If you need for more flexibility you can:

Override methods of argus.model.Model. For example argus.model.Model.train_step() and argus.model.Model.val_step().
Create custom argus.callbacks.Callback.
Use custom argus.metrics.Metric.

Examples¶

You can find examples here.

Basic examples¶

MNIST example.
python mnist.py --device cuda
MNIST VAE example.
python mnist_vae.py --device cuda
CIFAR example.
python cifar_simple.py --device cuda

Advanced examples¶

CIFAR with DPP, mixed precision and gradient accumulation.
Single GPU training:
python cifar_advanced.py --batch_size 256 --lr 0.001
Single machine 2 GPUs distributed data parallel training:
./cifar_advanced.sh 2 --batch_size 128 --lr 0.0005
DDP training with Apex mixed precision and gradient accumulation:
./cifar_advanced.sh 2 --batch_size 128 --lr 0.0005 --amp --iter_size 2
Custom build methods for creation of model parts.

→ Information supplied:
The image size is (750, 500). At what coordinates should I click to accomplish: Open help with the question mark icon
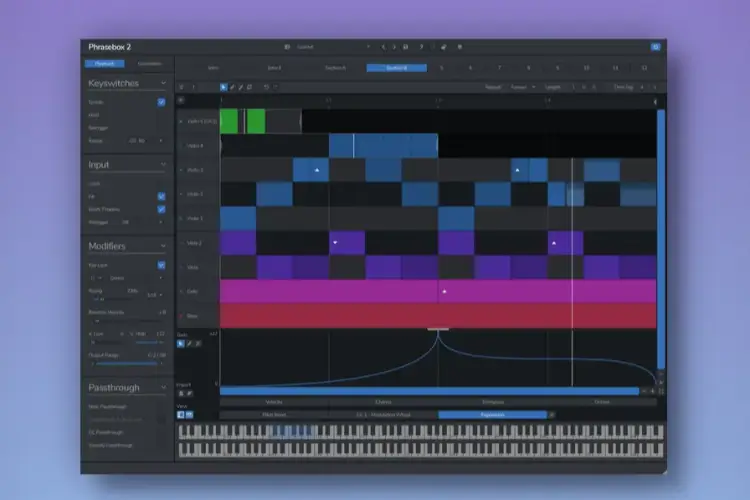[x=421, y=46]
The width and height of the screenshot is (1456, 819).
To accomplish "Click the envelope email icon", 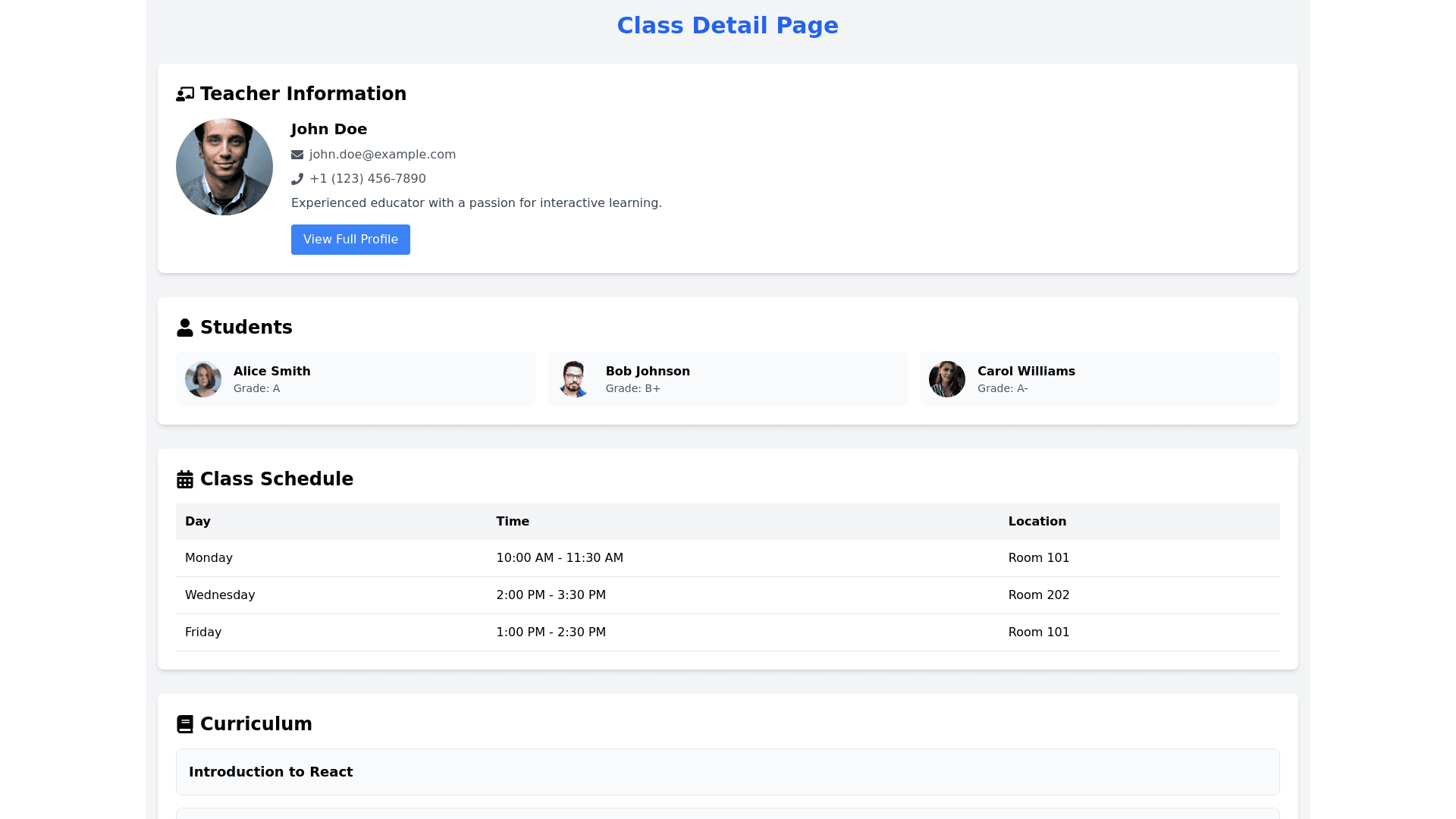I will [x=297, y=155].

→ Description of the task: Please continue the argus documentation text about customization and training examples, starting right after its final line.

→ Reply:
Kaggle solutions¶

argus.model¶

class argus.model.Model(params: dict)[source]¶

eval()[source]¶: Set the nn_module into eval mode.

fit(train_loader: Iterable, val_loader: Optional[Iterable] = None, num_epochs: int = 1, metrics: Optional[List[Union[argus.metrics.metric.Metric, str]]] = None, metrics_on_train: bool = False, callbacks: Optional[List[argus.callbacks.callback.Callback]] = None, val_callbacks: Optional[List[argus.callbacks.callback.Callback]] = None)[source]¶

Train the argus model.

The method attaches metrics and callbacks to the train and validation, and runs the training process.

Parameters

train_loader (Iterable) – The train data loader.
val_loader (Iterable, optional) – The validation data loader. Defaults to None.
num_epochs (int, optional) – Number of training epochs to run. Defaults to 1.
metrics (list of argus.metrics.Metric, optional) – List of metrics to evaluate. By default, the metrics are evaluated on the validation data (if any) only. Defaults to None.
metrics_on_train (bool, optional) – Evaluate the metrics on train data as well. Defaults to False.
callbacks (list of argus.callbacks.Callback, optional) – List of callbacks to be attached to the training process. Defaults to None.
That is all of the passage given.